No menu items!

Brazil’s Presidential Race Divides Families, Encourages Fake News

By Lise Alves, Senior Contributing Reporter

SÃO PAULO, BRAZIL – With less than five days before Brazil elects its new president, many Brazilians are starting to get weary of politics, with supporters from both candidates flooding the Internet with fake news and information.

Woman with a "NotHim" sticker protests against right-wing candidate, Jair Bolsonaro.
Woman with a “NotHim” sticker protests against right-wing candidate, Jair Bolsonaro, photo by Caco Argemi/Flickr.

“I am avoiding talking about politics at family gatherings,” São Paulo cabbie Ricardo Almeida told The Rio Times. “Last week I had a pretty heated argument with my brother-in-law,” adds Almeida who is a staunch supporter of right-wing candidate, Jair Bolsonaro.

“I don’t think I’m going to be invited to their house this Christmas,” concluded Almeida with a chuckle.

Being depicted as the angriest run-off in Brazilian electoral history, this year’s presidential race has right-wing extremist Bolsonaro with a wide lead over left-wing Fernando Haddad. Bolsonaro, known for his controversial statements against minorities has increased tensions between voters from the two candidates.

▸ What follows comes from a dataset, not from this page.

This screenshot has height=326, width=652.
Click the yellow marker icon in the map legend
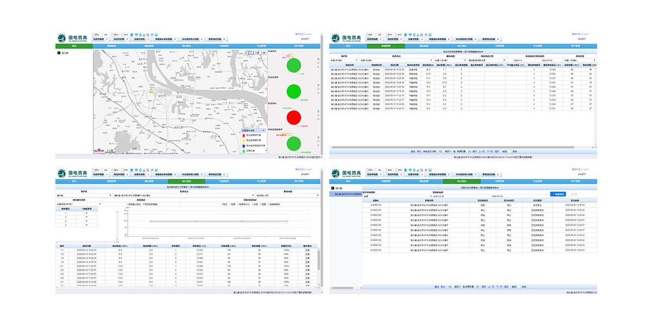(x=243, y=141)
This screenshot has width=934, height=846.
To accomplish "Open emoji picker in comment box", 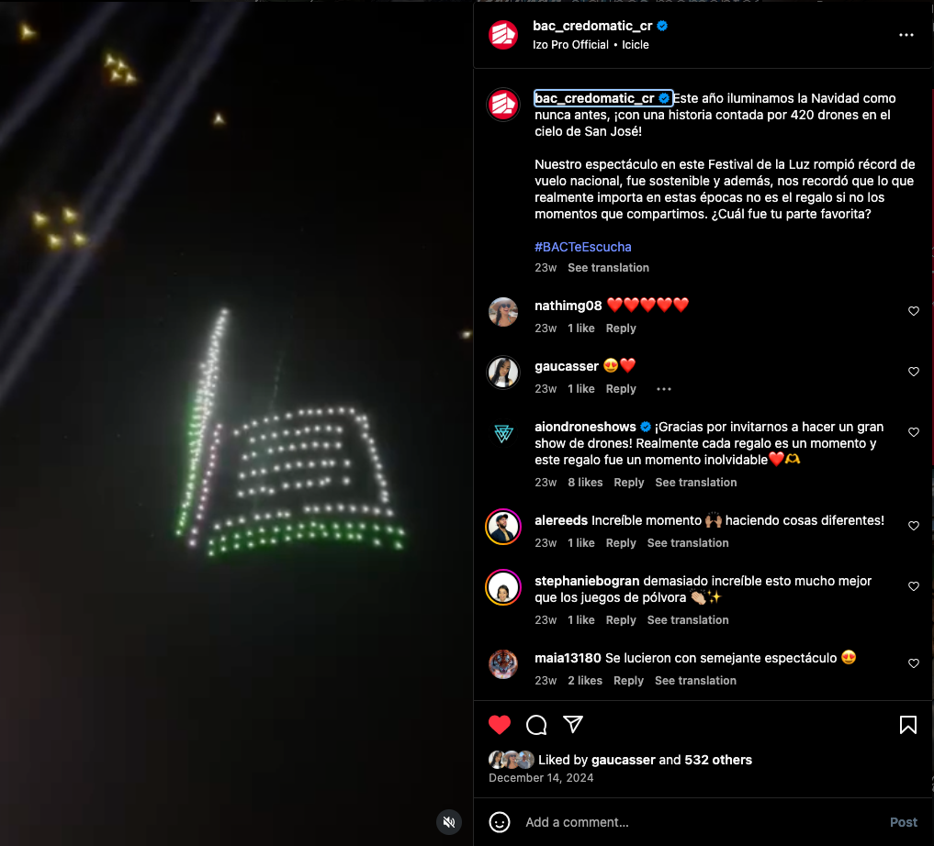I will coord(500,822).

A large number of Brazilians, especially of women, adhered to the “#EleNao” (#NotHim) and “#EleNunca” (#NeverHim) movement against Bolsonaro, calling him a racist, anti-LGBT, chauvinist dictator. Over the past weekend the movement held rallies throughout the country, taking thousands to the streets.

Many Brazilians, like graphic designer Flavia Ribeiro, admit to posting videos and information which may not be true in her social media, but justifies the move as just ‘equaling the playing field’.

“Bolsonaro’s supporters play dirty, they are very aggressive on Whatsapp and Facebook, telling all sorts of lies about the PT, (former president) Lula and Haddad,” she says. “I’m just putting out information that I receive against Bolsonaro, but I don’t always check to see if it’s true.”

According to Ribeiro she is no longer on ‘speaking terms’ with a few co-workers and some of her neighbours due to the polarization of the election.

Even the PT candidate, Fernando Haddad, replicated information on national TV, that later was found to be untrue.

Earlier this week, popular folk singer Geraldo Azevedo accused Bolsonaro’s Vice-President, Antonio Mourão, of personally torturing him in 1969, during the country’s dictatorship. The information hit the Internet like a bomb.

Mourão defended himself, stating that in 1969 he was fifteen years old and at the military academy. Azevedo admitted his mistake, but not before Haddad had accused the former army general-turned-politician of being a torturer in a nationally-televised interview.

Anti-PT party protests brought thousands of people to the streets over the weekend throughout Brazil.
Anti-PT party protests brought thousands of people to the streets over the weekend throughout Brazil, photo by Jose Cruz/Agencia Brasil.

Social media administrators have tried to halt fake information from being replicated on their websites, but that has not been an easy task.

Facebook, for example, set up a ‘war room’ to identify the spread of fake news about elections and quickly shut it down. The original idea was to identify fake news on its network relating to the November elections in the US, but employees have also been instructed to look for sites in Portuguese with fake Brazilian election news.

“Content that was telling people that due to protests, that the election would be delayed a day,” Samidh Chakrabarti, who oversees Facebook’s elections and civic engagement team, told US news outlet CNBC.

“This was not true, completely false. We were able to detect that using AI and machine learning. The war room was alerted to it and our engineers and operations specialists were able to remove this at scale from our platform before it could go viral,” concluded the Facebook executive.

WhatsApp, one of the most popular social media venues in Brazil, says it is also doing all it can to curb fake information from being transmitted through its groups. “WhatsApp has proactively banned hundreds of thousands of accounts during the Brazilian election period,” said the company through its press office last week.

Whatever the result of Sunday’s elections, political analysts fear that the animosity and hostility between the supporters of the two groups will take many months to subside. If they are right, Almeida, the São Paulo cabbie is likely to spend this Christmas alone.